Moreover, this study demonstrated good internal consistency reliability. The generalizability study findings showed that 10 student ratings are required to provide reliable data. This number is easily obtainable in most clinical settings. Thus, the results demonstrate that the MCTQ is a reliable instrument to be used in clinical educational settings in the Middle East. This expands the use of this questionnaire to another cultural context.
The finding that the MCTQ is valid and reliable in the Middle East adds to the literature suggesting that the MCTQ is valid and reliable in other contexts such as general and veterinary medical contexts in the Netherlands.5,9
These findings may not be generalizable to medical students in other years. This study was conducted only in final year medical students. However, the applicability of the cognitive apprenticeship model could vary across different stages of education.5 For example, students in earlier years may require more supervision and guidance, and so their responses will differ from those in their final year. Future research should incorporate findings from students in other levels of education in Bahrain to demonstrate that this tool can be used in Bahrain for medical students at different stages.

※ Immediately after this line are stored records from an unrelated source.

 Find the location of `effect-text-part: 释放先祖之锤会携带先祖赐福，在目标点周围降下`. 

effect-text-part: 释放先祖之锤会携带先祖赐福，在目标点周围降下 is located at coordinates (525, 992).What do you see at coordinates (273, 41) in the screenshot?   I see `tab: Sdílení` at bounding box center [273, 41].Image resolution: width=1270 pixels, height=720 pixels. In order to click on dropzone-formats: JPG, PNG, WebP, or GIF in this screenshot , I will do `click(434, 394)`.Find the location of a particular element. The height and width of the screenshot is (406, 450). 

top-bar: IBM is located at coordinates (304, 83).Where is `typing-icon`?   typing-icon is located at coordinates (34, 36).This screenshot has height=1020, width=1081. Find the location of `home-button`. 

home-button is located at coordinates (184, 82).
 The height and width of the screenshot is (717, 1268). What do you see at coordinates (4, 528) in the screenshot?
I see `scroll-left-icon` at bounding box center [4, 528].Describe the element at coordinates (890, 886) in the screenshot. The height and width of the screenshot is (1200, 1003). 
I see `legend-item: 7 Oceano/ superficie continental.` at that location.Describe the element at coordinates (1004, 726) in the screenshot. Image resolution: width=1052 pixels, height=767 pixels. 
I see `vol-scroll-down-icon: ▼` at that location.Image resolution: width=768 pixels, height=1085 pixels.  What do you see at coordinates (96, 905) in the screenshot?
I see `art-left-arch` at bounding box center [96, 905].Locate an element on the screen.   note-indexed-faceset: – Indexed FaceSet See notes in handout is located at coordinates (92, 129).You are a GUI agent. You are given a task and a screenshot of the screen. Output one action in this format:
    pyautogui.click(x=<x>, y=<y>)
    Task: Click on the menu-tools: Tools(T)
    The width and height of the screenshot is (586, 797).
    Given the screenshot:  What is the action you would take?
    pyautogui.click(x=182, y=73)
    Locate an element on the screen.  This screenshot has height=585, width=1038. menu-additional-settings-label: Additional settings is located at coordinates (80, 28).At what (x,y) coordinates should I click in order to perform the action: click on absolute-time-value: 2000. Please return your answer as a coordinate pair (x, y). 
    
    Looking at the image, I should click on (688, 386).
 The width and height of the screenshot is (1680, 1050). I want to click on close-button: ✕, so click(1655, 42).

Another possible limitation is that the study does not address the MCTQ’s effectiveness at improving teaching in Bahrain. This has been suggested by the American Psychological Education as another source of validity evidence.26 Whether or not the tutors will respond to the feedback and improve their skills is important to identify the effectiveness of this questionnaire. Future studies should investigate the effect the MCTQ can have on changing the teaching behaviors of the tutors in Bahrain, and therefore enhancing the students’ education.
The authors declared no conflict of interest. No funding was received for this study.